Office buildings tend to experience a high tenant turnover and when the property owner has necessary information the improvements can be retired correctly as tenant spaces are reconfigured. This has only been applicable in situations where the property owner has a basis in the leasehold improvements.

Property that is typically reclassified to 5 year tax lives includes computer cabling, decorative lighting, glued on finishes, removable millwork, telephone systems, certain aspects of the electrical, plumbing and HVAC systems and window coverings. In some cases, partition walls have been reclassified if they are easily removable and reusable. Land improvements are reclassified to a 15 year life.

Accelerating the depreciation on 10% – 30% of the capitalized costs is typical, depending on the type of Office Building, amenities, quality of the finishes, and extent of the site improvements.

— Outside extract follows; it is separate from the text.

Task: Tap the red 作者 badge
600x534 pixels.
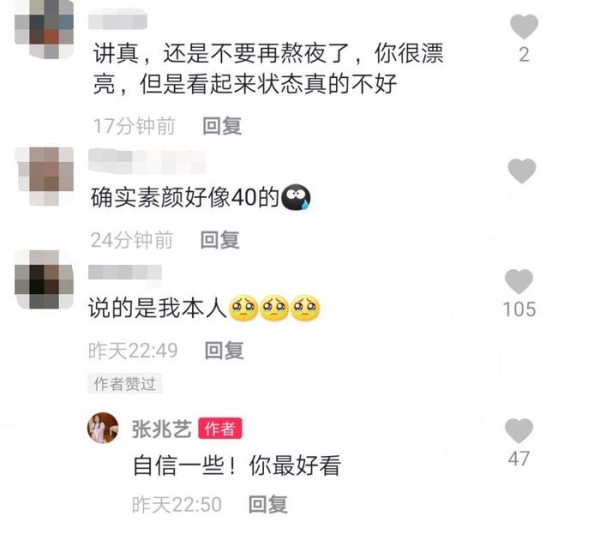Action: click(x=220, y=428)
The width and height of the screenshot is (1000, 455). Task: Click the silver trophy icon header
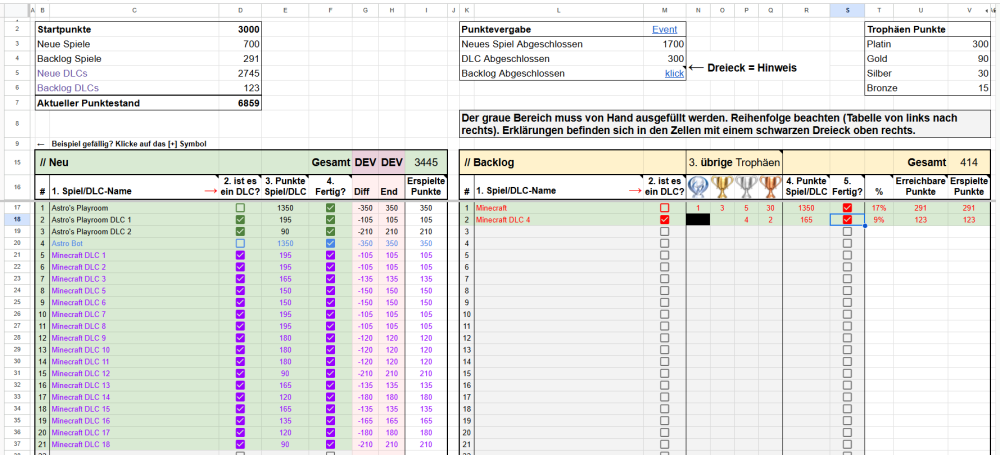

Case Study – Multi-Tenant Office Building

Facts

The subject property is a two building, 80,000 square foot complex with a small cafeteria for the tenants. The property was acquired for $6,700,000, placed-in-service in 2019 and sits on a 6 acre site.

As with many office buildings, the site is improved with ample parking, a monument sign and attractive landscaping.

The buildings are four-story, steel frame structures, with a glass curtain wall and built up membrane roofs. Interior finishes such as carpeting, vinyl flooring, painted drywall are commercial grade and the electrical, plumbing, HVAC and millwork are custom to each tenant’s needs.

Execution

The Source Advisors Cost Segregation engineers were engaged to analyze the acquisition cost. They then applied a cost model to allocate the purchase price to various trades and building components. They conducted a thorough inspection of the property where estimates were performed. Key property personnel were also interviewed. A detailed report was delivered, identifying and documenting all of the components that qualify for a shorter tax life.

Result

Source Advisors reclassified 10% or $670,000 as 15-year land improvements and 15% or $1,000,005 as 5-year tangible personal property. This is about average for a Class A office building with mix of professional service tenants.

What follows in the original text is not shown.